リコリス・ピザ』はピザ屋の話ではない。でも、「リコリス・ピザ」というレコード店は実際に1970年代のアメリカに存在したらしい。そのレコード店が存在したハリウッド近郊の街が舞台の映画だ。高校のアルバム撮影アシスタントを務めるアラナは仕事中に、高校生のゲイリーに熱烈アプローチを受ける。10歳以上離れた社会人と高校生の恋愛模様はとにかくエネルギッシュなのにプラトニック。

 

とにかく突き進む子供のようなアラナと、大人びた感覚の持ち主だけど恋愛になると所詮高校生のゲイリーは、ベストマッチのようでチグハグ。
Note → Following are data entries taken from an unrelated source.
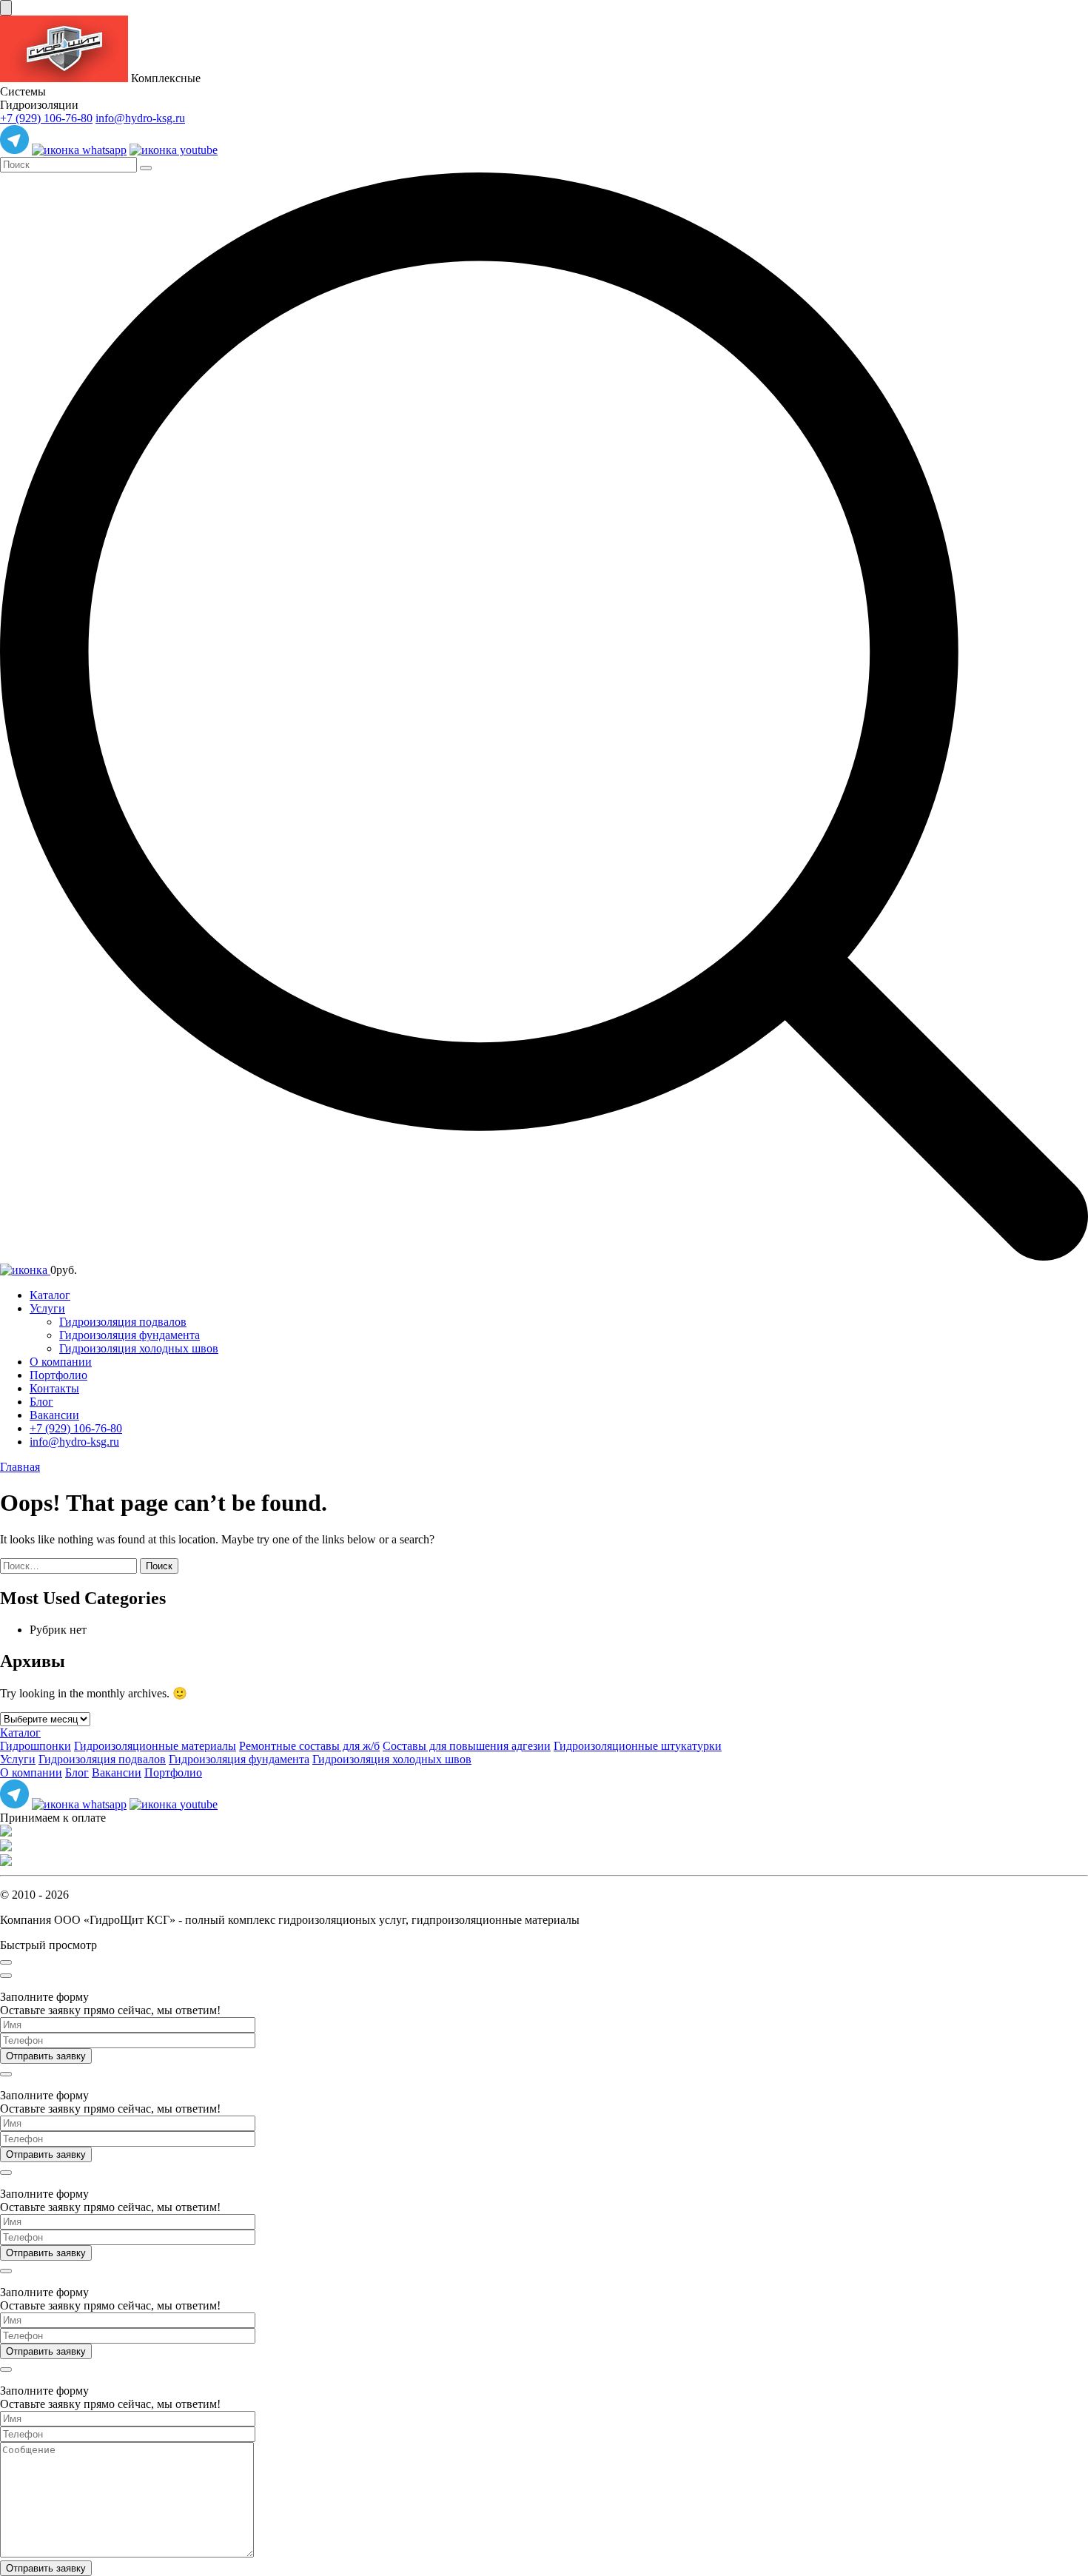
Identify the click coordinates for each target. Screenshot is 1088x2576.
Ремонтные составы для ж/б (309, 1746)
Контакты (54, 1388)
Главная (20, 1466)
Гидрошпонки (35, 1746)
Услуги (47, 1308)
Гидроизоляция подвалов (123, 1321)
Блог (41, 1401)
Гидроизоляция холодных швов (138, 1348)
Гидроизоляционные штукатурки (638, 1746)
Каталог (50, 1295)
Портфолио (58, 1375)
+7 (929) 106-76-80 (46, 118)
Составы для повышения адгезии (467, 1746)
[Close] (6, 1962)
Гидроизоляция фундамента (129, 1335)
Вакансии (54, 1415)
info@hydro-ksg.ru (140, 118)
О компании (61, 1361)
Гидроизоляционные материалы (155, 1746)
運命の淵を移動し続ける点Pと点Qのように決して、一筋縄で交わらない。でも、恋路を見守る観客は、お互いが運命の人だと勘付きながら、そのプラトニックな展開にきゅんきゅんしたりモヤモヤしたりする。1970年代のアメリカの時代の流れに合わせて、計算できない展開が続く。作中に出てくるウォーターベッドが非常に気持ちよさそう。

 

そして、彼らの恋路のアクセントにある脇役陣のクセがえげつない。性欲の強さが顔に出るほど女の子大好きで、かつヒステリックな映画プロデューサーを演じるブラッドリー・クーパーとのパートは、一瞬見てられないほど胸が痛くなるし、ショーン・ペントム・ウェイツの魔法的な夜のシーンでは、あるクライマックスの後のアラナとゲイリーのシーンに胸を打たれる。狂乱的な70年代に狂乱的に恋をした二人は最後どうなるのか、きゅんきゅんに飢えている人にこそ見てもらいたい。気持ちが満たされたあとで聞く『リコリス・ピザ』のプレイリストがまたいい心の栄養になるのだよ。